Capa Colunistas Érica Lemos
Por Erica Lemos

O Brasil orgulha-se de possuir uma das legislações mais avançadas do mundo no que tange aos direitos da Pessoa com Deficiência (PCD). A Lei Brasileira de Inclusão (LBI), ou Estatuto da Pessoa com Deficiência, é um monumento jurídico que deveria garantir autonomia, acessibilidade e dignidade. No entanto, para as milhões de famílias que vivenciam a deficiência no cotidiano, o título desta coluna ressoa como um grito de resistência: “Nada sobre nós, sem nós”. O problema é que, na prática, as políticas públicas continuam sendo desenhadas em gabinetes que ignoram a realidade das calçadas esburacadas, das salas de aula despreparadas e das filas intermináveis do SUS. Quando técnicos não são consultados, especialistas silenciados e a própria pessoa deficiência não é ouvida, não há a preocupação em se fazer um estudo de viabilidade e abrir uma consulta pública para entender as necessidades dessa parte da população, infelizmente.

O Gargalo Educacional: A Inclusão de Fachada
A escola é, teoricamente, o primeiro espaço de socialização. Contudo, o que vemos é uma “inclusão de matrícula”. O aluno está em sala, mas não há adaptação de materiais, não há capacitação real para o corpo docente e a figura do profissional de apoio (o mediador) tornou-se uma lenda urbana em muitas redes de ensino ou um fardo jogado sobre estagiários sem formação. Sem o suporte adequado, a escola deixa de ser um espaço de aprendizado para se tornar um “depósito”, ferindo o direito constitucional ao desenvolvimento pleno, da educação integral.

O Apagão na Saúde e a Inexistência de Terapias
Se na educação o cenário é crítico, na saúde ele é devastador. A legislação prevê atendimento multidisciplinar, mas o que encontramos são centros de reabilitação superlotados e a escassez de especialistas (neuropediatras, terapeutas ocupacionais, fonoaudiólogos) que compreendam as especificidades do público PCD, especialmente no espectro autista e deficiências severas.

A falta de intervenção precoce é uma sentença de longo prazo. Crianças que não recebem terapias básicas crescem e se tornam adultos com perda de funcionalidade que poderia ter sido evitada. O Estado, ao economizar no atendimento terapêutico hoje, gera um custo social e previdenciário muito maior amanhã.

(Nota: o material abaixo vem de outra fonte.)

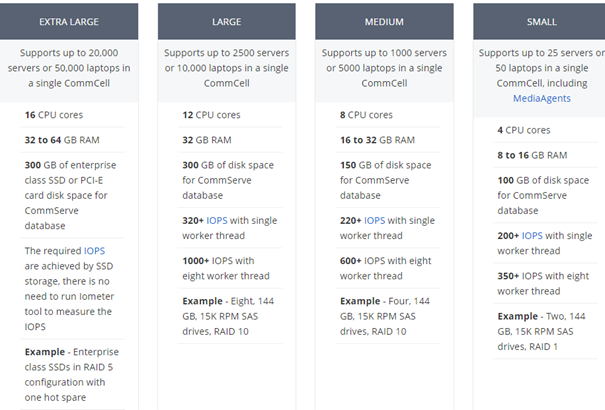Select the LARGE column header
The height and width of the screenshot is (410, 605).
(x=226, y=22)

O Impacto Psicossocial: Famílias Exaustas e Empobrecidas
A ausência do Estado transfere toda a responsabilidade para as famílias. O resultado é o impacto psicossocial avassalador: cuidadores (majoritariamente mães) que desenvolvem burnout, depressão e que são forçadas a abandonar o mercado de trabalho para exercerem o papel que deveria ser da rede de apoio pública.

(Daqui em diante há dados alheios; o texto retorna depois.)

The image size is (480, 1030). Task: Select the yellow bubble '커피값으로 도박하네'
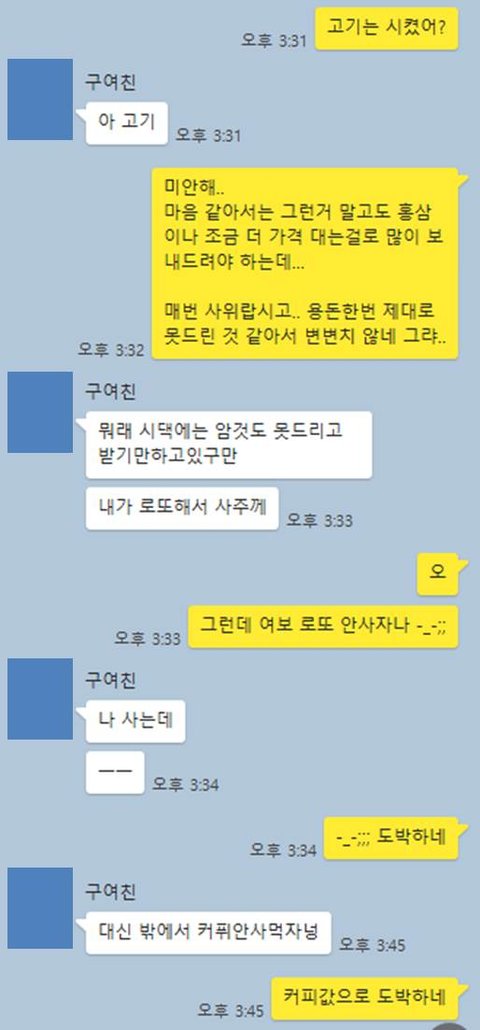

O tratamento é oneroso. Judicializar o acesso a terapias e medicamentos tornou-se a única via para quem não pode pagar, transformando um direito básico em uma batalha jurídica exaustiva.

Conclusão: É preciso aplicar a Lei
Não faltam leis no Brasil; falta vontade política e fiscalização. A aplicabilidade da LBI não pode ser opcional ou depender da “boa vontade” de um gestor escolar ou de um secretário de saúde. É urgente que as políticas públicas saiam do abstrato e alcancem a ponta.

Enquanto a execução não for prioridade, continuaremos a ser um país de direitos no papel e exclusão na vida real. A inclusão não é um favor, é um dever civilizatório. E para que ela seja real, precisa ser feita com as pessoas com deficiência, ouvindo suas dores e respeitando sua existência.